[GIVEN ENTRIES Boundary: Start]
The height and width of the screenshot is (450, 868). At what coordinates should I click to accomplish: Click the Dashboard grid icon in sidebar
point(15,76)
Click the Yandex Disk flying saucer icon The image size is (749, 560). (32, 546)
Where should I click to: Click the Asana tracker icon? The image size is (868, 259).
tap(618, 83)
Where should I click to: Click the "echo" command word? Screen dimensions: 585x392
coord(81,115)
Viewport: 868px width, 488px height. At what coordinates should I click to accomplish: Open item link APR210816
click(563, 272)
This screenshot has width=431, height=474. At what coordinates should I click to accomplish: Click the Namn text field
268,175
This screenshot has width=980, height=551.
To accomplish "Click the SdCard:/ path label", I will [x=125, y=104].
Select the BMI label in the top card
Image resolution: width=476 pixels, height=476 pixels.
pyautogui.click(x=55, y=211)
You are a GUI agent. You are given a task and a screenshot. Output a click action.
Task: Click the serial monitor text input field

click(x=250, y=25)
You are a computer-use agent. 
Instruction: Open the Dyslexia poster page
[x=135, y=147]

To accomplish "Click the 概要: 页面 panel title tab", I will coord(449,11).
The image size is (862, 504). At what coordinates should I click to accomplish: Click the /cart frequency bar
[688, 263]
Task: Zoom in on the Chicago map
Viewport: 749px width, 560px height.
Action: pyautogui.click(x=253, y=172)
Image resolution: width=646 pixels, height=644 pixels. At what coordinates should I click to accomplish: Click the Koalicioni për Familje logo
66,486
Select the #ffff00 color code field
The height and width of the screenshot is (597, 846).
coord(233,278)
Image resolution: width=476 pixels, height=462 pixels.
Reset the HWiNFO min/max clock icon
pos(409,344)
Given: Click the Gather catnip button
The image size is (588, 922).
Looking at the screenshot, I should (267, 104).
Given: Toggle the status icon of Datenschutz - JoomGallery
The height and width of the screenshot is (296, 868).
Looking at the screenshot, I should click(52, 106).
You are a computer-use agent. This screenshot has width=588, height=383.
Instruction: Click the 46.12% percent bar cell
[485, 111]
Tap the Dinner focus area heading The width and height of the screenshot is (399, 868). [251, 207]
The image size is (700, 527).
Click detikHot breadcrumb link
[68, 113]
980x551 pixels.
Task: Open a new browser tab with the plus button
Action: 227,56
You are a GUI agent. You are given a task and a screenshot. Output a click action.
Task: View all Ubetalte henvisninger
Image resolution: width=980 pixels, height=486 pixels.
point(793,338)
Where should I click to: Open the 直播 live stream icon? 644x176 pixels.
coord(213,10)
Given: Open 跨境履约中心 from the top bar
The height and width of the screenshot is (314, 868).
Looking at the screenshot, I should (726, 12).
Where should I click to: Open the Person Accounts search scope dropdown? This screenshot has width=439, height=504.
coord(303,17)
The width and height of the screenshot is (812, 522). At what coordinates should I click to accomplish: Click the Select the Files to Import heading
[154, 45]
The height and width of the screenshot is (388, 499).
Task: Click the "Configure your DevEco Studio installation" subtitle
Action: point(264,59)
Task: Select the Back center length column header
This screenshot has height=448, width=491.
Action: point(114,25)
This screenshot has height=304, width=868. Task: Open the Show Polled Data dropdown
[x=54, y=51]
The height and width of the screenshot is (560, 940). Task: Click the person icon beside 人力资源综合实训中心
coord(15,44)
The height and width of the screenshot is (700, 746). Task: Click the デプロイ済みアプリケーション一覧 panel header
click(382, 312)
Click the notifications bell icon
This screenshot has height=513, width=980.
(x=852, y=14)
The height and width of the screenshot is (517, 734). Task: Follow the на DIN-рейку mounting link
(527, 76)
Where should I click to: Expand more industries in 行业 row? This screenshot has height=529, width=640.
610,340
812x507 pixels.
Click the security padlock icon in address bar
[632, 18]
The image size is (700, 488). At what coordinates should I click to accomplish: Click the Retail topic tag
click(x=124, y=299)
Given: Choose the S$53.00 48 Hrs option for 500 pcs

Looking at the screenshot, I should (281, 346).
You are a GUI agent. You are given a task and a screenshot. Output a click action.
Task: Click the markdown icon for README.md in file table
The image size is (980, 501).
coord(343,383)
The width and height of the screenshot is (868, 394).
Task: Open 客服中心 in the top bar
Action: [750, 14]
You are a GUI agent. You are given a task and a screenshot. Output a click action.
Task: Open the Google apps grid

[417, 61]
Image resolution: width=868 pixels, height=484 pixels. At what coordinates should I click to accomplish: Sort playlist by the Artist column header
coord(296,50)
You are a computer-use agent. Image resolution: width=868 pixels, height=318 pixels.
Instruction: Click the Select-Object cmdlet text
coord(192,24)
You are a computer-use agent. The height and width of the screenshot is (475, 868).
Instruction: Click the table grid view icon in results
[GIVEN ENTRIES Boundary: End]
--- AIM OF THE EXERCISE ---
From the records above, repeat exactly the lines from the one with "The image size is (700, 488)." through the one with "Task: Click the markdown", both included.

--- ANSWER TO THIS EXERCISE ---
The image size is (700, 488). At what coordinates should I click to accomplish: Click the Retail topic tag
click(x=124, y=299)
Given: Choose the S$53.00 48 Hrs option for 500 pcs

Looking at the screenshot, I should (281, 346).
You are a GUI agent. You are given a task and a screenshot. Output a click action.
Task: Click the markdown icon for README.md in file table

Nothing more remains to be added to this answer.